Belirtilen uluslararası kurumlar ve dünya halkları, Kürtlerin, kendi özgürlükleri için sürdürdükleri mücadelelerinin, bölgenin ve tüm insanlığın geleceğini ilgilendiren çok kapsamlı bir mücadele olduğunu görüyor ve bu nedenle Kürtlere daha yakın olmanın zorunluluğunu tespit ediyorlar.
Ancak bugün Kürtlere yönelik olarak uluslararası areneda oluşan bu yakınlık, Kürtlere sunulmuş bir lütuf olarak değil, büyük bedellerle yaratılmış/kazanılmış bir değer olarak görülmelidir. Yani bir çok resmi-sivil çevre ve odak tarafında, Kürtlere yönelik olarak sarf edilen destek ve sempati cümlelerinin hiç biri karşılıksız elde edilmemiştir. Kürt halkı kendisine gösterilen bu desteği ve daha fazlasını, kanıyla, canıyla ve emeğiyle kazanmış, hak etmiştir. O nedenle gösterilen bu desteğin kıymetini en iyi Kürt halkı bilmektedir ve bu desteği büyütmek için özgürlük mücadelesine daha sıkı sarılmaktadır.
Yüz yıl önce Ortadoğu'da Kürdistan’ın dört parçaya bölünmesi üzerinde oluşturulan sistem ve kurulan Türk devleti, Kürtlerin kararlı ve büyük bedeller ödeyerek sürdürdükleri mücadelenin sonunda, bugün için, dağılmaya yüz tutmuş bulunmaktadır. Sistemin parçalanmasını sağlayan Kürtler, bu süreçle birlikte hem kendi dört parçaya bölünmüşlüklerini giderecek ve siyasal statü sahibi olacaklardır, hem de kazandıkları dünya halklarının büyük dostluğunu geliştireceklerdir.
Kürtlerin ve birlikte oldukları bütün ezilenlerin, mutlaka kazanacakları gerçeği, birilerinin sandığı gibi sadece motive edici bir slogan değildir.
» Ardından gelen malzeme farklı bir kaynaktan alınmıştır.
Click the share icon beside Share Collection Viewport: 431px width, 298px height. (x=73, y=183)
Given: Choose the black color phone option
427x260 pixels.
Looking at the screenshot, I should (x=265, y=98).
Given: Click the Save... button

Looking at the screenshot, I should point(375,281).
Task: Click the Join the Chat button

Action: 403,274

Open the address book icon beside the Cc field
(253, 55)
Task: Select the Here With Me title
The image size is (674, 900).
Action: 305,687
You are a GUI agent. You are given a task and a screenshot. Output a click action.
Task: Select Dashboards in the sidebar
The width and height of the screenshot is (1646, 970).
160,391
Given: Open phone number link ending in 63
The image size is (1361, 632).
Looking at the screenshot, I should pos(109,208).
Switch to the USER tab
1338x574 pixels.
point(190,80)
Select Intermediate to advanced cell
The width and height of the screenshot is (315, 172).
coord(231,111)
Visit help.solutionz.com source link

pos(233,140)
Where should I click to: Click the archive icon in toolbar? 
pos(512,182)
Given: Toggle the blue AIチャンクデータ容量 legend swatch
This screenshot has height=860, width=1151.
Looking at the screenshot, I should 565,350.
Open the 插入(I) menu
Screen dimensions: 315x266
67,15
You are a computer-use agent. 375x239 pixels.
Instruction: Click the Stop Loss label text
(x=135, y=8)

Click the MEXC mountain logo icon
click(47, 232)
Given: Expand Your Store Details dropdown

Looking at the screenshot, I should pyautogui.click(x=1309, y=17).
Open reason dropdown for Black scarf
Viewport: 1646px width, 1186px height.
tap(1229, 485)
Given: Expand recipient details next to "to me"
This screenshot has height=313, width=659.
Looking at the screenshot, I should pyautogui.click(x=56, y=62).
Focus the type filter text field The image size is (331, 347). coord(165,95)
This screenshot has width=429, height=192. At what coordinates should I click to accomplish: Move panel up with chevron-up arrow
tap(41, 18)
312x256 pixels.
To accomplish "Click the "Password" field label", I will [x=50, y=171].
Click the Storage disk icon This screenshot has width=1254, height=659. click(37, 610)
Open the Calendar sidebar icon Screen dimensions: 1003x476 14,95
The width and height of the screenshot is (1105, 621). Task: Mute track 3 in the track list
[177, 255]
Siyasete ve toplumsal mücadelelere, muktedirlerin gücü üzerinde değil de, “örgütlü halkların mücadelesinin nelere kadir olduğu” gerçeği üzerinde bakıldığında, bu realitenin, elle tutulabilir somut bir realite olduğu görülebilecektir.
Kürdistan'da ve bölgede yaşananların değiştirici/kurucu gücü Kürtlerin sürdürdüğü mücadeledir ve o nedenle, Kürtler için bir kez daha yenilgi olmayacaktır. Kürtlerin ve tüm ezilenlerin verili koşulllarda ve bölgemizde mutlaka kazanacakları bu gerçeğe dayanarak söylenmektedir.